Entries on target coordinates

------------------------------------------------------------------------

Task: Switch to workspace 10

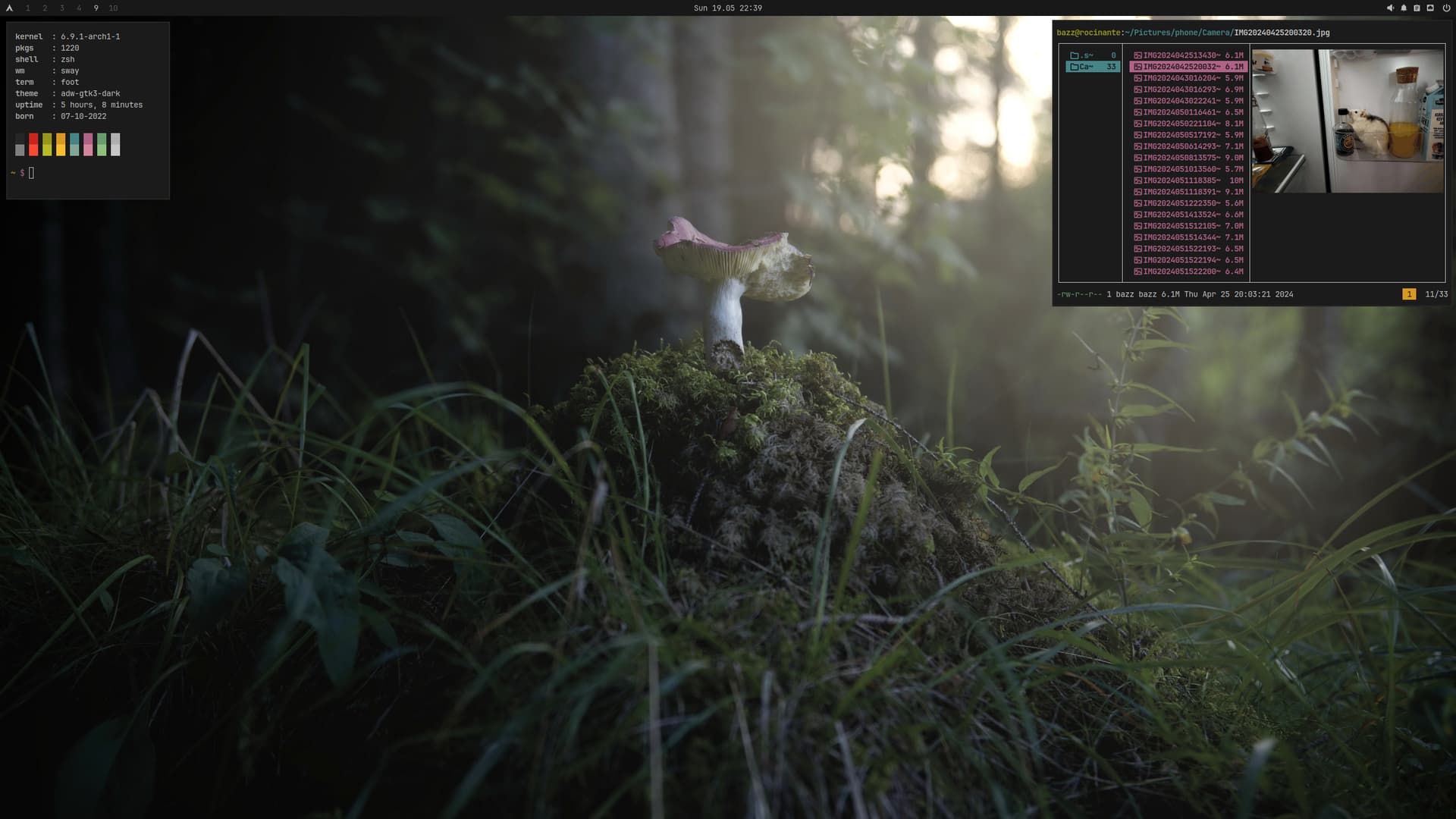Action: click(113, 8)
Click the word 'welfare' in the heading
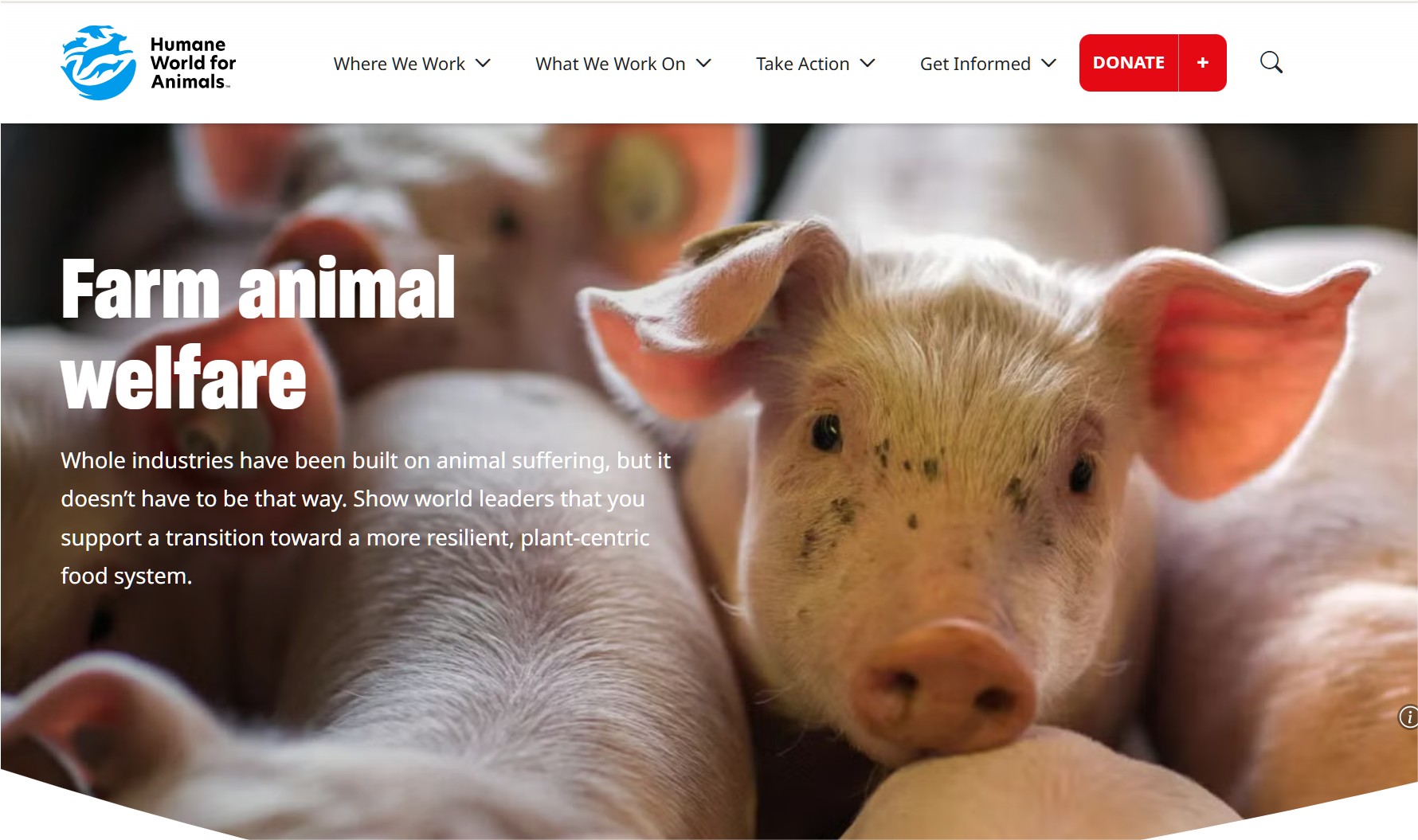This screenshot has height=840, width=1418. (x=183, y=378)
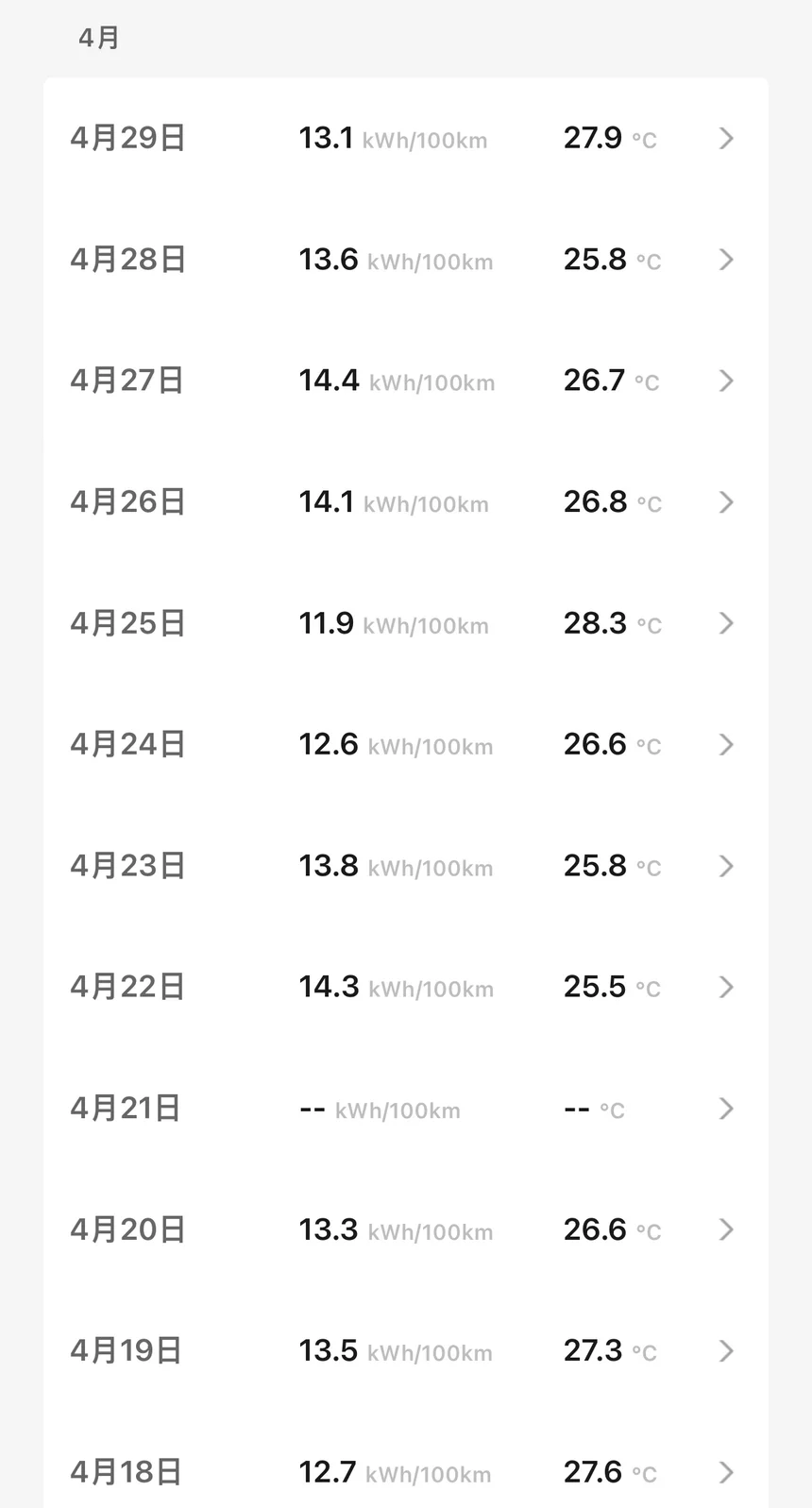Select the chevron for 4月23日
The width and height of the screenshot is (812, 1508).
(726, 866)
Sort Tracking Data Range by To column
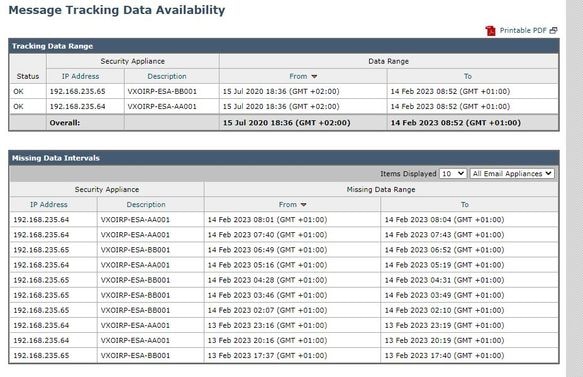 click(x=468, y=76)
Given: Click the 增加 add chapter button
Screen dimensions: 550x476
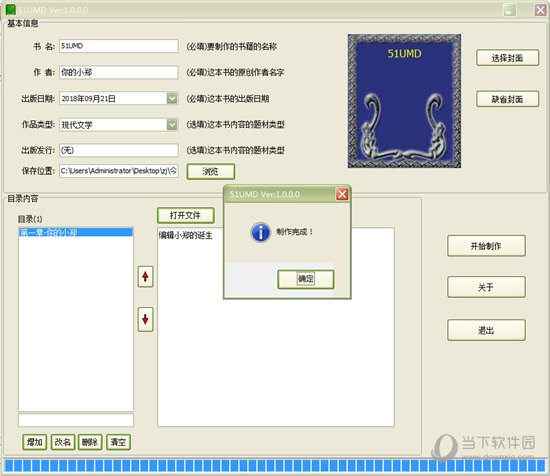Looking at the screenshot, I should tap(35, 442).
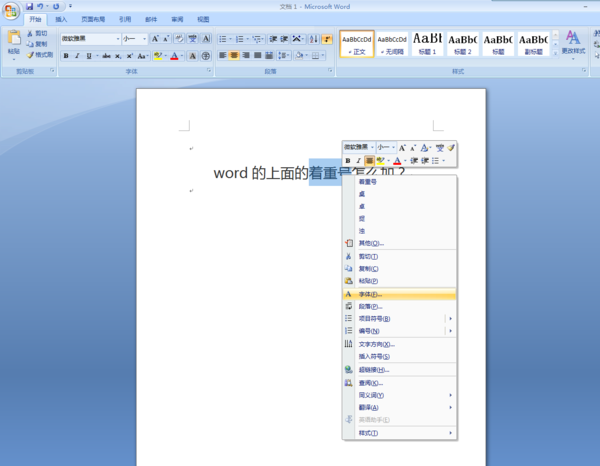Click Cut (剪切) in context menu

(x=367, y=256)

------------------------------------------------------------------------

AIM OF THE EXERCISE: Set down all of the rows above word for word, leaving out the pictures.

COMPLETE OUTPUT:
Task: Switch to workspace 10

Action: click(113, 8)
Click the word 'welfare' in the heading
This screenshot has height=840, width=1418. (x=183, y=378)
Select the chevron for 4月23日
The width and height of the screenshot is (812, 1508).
(726, 866)
Sort Tracking Data Range by To column
 click(x=468, y=76)
Given: Click the 增加 add chapter button
Screen dimensions: 550x476
Looking at the screenshot, I should tap(35, 442).
Click Cut (剪切) in context menu

(x=367, y=256)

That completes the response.